Davacı kadının dava dilekçesinin diğer tarafa tebliği üzerine davalı erkek tarafından süresinde cevap dilekçesi sunulmak üzere süre uzatım talebinde bulunulmuş; mahkemece süre uzatım talebini içeren dilekçenin üzerine atılan paraf ile karşı tarafa tebliğine karar verilmiş ancak süre uzatım talebi hakkında olumlu ya da olumsuz bir karar verilmemiştir. Dava devam ederken, karşı tarafa tebliğ edilen bu beyana karşı davacı kadın tarafından bir cevap verilmiş ve bu cevap dilekçesi davalı tarafa tebliğ edilmeden önce davalı erkek tarafından 12.02.2015 havale tarihli cevap dilekçesi sunulmuş, davalı tarafça dosyaya ibraz olunan bu beyan dilekçesinin erkek tarafından davaya sunulmuş cevap dilekçesi olduğunun kabulü zorunlu hale gelmiştir.


Süresinde cevap dilekçesi vermeyerek delillerini bildirmeyen taraf yasal süre geçtikten sonra delil bildiremez.

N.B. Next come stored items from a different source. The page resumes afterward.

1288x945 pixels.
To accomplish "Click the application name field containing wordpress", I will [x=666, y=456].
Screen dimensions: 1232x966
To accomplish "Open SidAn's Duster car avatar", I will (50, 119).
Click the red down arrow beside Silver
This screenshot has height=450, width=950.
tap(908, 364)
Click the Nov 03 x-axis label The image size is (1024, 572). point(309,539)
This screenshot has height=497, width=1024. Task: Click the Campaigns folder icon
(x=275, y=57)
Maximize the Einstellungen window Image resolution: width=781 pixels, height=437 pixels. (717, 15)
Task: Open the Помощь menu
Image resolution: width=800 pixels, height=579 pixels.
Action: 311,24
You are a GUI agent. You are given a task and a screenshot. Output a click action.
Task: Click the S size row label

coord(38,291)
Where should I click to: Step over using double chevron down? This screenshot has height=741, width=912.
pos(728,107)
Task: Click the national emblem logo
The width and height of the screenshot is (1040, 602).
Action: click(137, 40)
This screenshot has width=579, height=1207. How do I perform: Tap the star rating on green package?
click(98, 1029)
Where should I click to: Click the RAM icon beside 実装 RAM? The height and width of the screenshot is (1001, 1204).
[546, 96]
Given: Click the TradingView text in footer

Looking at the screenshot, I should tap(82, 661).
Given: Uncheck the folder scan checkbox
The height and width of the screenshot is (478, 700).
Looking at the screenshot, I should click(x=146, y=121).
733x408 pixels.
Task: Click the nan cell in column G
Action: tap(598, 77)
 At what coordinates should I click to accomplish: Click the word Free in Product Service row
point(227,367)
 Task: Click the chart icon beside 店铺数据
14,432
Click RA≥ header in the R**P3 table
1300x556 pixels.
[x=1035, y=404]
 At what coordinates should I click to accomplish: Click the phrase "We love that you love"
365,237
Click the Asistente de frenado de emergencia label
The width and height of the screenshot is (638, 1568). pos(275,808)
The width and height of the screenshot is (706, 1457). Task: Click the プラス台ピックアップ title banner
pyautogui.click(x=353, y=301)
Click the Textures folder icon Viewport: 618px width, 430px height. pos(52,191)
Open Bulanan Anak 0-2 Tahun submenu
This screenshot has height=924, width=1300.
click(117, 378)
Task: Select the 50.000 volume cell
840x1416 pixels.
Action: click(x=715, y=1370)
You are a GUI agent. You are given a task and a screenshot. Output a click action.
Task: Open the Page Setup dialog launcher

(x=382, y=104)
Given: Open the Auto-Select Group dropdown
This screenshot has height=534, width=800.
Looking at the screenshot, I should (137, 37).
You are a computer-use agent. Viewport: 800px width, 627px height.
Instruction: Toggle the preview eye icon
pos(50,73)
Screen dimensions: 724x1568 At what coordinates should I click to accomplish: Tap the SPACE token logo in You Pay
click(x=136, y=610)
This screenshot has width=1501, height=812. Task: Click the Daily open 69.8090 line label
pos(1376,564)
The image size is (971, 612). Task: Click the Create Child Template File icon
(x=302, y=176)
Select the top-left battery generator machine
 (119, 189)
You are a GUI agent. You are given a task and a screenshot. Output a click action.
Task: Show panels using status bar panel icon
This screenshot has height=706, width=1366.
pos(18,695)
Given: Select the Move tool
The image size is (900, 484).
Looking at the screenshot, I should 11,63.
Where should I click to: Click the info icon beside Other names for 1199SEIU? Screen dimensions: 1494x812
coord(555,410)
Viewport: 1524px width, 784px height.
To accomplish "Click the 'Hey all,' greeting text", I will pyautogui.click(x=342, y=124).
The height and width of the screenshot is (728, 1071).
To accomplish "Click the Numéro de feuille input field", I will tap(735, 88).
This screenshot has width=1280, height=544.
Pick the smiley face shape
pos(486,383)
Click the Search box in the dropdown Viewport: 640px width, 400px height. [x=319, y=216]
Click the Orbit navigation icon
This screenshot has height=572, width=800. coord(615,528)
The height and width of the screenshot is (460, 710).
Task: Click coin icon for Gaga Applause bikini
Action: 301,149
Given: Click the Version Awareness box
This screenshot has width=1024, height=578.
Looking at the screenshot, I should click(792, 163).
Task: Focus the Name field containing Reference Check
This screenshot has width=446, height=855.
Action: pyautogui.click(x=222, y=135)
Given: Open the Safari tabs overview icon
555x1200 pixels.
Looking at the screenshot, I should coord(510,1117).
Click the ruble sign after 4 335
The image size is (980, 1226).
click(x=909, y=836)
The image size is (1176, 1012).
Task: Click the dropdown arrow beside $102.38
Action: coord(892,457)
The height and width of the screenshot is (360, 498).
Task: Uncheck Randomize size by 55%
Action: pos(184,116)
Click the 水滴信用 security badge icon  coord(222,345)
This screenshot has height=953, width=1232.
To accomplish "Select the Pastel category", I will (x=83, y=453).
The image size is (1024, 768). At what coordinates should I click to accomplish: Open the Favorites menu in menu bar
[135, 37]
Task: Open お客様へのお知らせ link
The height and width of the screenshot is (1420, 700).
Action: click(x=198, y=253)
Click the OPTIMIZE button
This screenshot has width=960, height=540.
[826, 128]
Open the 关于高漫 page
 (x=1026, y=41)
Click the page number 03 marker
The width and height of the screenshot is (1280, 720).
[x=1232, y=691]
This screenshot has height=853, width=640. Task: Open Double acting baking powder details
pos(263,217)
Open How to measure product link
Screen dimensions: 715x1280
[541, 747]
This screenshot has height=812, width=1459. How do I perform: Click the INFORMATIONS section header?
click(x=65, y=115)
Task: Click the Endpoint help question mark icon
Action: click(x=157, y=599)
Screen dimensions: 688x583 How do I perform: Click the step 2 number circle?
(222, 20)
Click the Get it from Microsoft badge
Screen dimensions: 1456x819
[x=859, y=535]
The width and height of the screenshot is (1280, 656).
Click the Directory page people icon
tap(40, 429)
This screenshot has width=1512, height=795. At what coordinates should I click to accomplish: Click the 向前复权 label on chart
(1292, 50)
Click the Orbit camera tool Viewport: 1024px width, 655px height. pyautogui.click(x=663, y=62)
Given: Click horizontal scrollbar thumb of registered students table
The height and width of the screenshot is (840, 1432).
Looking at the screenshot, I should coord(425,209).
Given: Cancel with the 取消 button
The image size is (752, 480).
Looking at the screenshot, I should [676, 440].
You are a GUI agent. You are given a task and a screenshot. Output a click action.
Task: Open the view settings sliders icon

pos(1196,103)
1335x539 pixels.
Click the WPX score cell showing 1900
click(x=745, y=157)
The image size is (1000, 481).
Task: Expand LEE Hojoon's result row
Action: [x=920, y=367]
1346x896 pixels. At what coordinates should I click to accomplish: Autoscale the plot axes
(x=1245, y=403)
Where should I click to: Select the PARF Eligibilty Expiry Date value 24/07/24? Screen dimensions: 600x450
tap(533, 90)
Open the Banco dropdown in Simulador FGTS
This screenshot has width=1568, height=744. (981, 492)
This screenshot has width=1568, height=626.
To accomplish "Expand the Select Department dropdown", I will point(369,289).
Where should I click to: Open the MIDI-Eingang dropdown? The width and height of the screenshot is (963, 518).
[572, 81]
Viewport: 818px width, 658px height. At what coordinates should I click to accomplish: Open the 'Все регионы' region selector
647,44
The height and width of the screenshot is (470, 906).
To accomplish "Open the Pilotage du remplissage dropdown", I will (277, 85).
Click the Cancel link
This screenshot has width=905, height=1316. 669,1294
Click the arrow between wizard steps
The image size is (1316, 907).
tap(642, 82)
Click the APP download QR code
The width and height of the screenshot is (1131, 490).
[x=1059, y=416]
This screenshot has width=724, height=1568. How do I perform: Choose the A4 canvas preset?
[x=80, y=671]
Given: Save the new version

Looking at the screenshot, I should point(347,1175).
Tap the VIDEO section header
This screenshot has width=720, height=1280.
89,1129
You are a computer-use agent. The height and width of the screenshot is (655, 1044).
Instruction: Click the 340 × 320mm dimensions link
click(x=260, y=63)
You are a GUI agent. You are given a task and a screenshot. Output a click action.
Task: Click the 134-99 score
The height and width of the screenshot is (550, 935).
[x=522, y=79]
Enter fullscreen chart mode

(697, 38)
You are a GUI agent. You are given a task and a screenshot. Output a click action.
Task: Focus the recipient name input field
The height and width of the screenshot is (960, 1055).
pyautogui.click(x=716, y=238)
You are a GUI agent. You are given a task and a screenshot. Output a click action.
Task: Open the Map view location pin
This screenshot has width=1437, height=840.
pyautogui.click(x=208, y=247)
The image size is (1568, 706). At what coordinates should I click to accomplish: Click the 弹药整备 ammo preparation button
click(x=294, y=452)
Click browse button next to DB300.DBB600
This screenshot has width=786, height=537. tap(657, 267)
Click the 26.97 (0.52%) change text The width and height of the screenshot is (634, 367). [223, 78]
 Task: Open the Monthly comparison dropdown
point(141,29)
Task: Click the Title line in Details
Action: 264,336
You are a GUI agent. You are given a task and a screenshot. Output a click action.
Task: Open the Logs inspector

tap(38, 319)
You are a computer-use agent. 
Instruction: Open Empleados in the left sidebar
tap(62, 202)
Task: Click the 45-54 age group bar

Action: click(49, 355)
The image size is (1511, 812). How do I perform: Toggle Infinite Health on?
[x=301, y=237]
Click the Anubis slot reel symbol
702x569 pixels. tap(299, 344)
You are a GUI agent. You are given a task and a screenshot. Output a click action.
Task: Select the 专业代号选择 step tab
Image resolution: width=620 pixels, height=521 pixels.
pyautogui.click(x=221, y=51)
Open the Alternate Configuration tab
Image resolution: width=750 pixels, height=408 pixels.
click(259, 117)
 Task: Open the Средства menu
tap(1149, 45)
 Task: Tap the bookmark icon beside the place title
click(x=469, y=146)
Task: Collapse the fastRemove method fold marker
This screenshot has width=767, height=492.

Bu durumda; dava dilekçesinin davalıya 31.05.2012 tarihinde usulüne uygun bir şekilde tebliğ edilmesinden sonra süresi içerisinde cevap dilekçesi verilmediğinden savunmanın dayanağı olarak süresinde ileri sürülen bir delil (HMK. M. 129/1-e) bulunmadığından yerel mahkemenin davalıya delil göstermesi için süre vermesine yasal olarak imkân bulunmadığının kabulü gerekir.


Uyaptan Öğrenmesine Şeklindeki Ara Karar Yasal Değildir.

Davacı Vekilinin Duruşma Gününü Uyaptan Öğrenmesine Şeklindeki Ara Karar Yasal Olmayıp Gider Avansından Tebligat Masrafı Alınarak Davacı Vekiline Usulüne Uygun Tebligat Yapılarak Ya Da Uyap Üzerinden Davacı Vekiline Duruşma Günü Bildirilerek Davaya Katılımına Olanak Sağlanıp Sonucuna Göre Hüküm Kurulması Gerekir

 


Avukata posta yolu ile yapılan tebligat geçersizdir.

Yasal düzenlemelere göre; tebligat yapılan kişinin avukat olduğu nazara alındığında, 7201 sayılı Tebligat Kanunu’nun 7/a maddesinin birinci fıkrası tebligatın elektronik yolla yapılmasını zorunlu olup Elektronik tebligat adresi olan avukata posta yolu ile yapılan tebligat geçersizdir.


Dava dilekçesinde talep konusu yapılmayan bir işçilik alacağı kısmi ıslahla talep edilebilir.

Dava dilekçesinde talep konusu yapılmayan bir işçilik alacağı, dava konusu alacaklarla aynı veya birbirine benzer sebeplerden doğmak şartıyla, ve bu alacağa ilişkin peşin harç yatırılmak kaydıyla kısmi ıslahla talep edilebilir.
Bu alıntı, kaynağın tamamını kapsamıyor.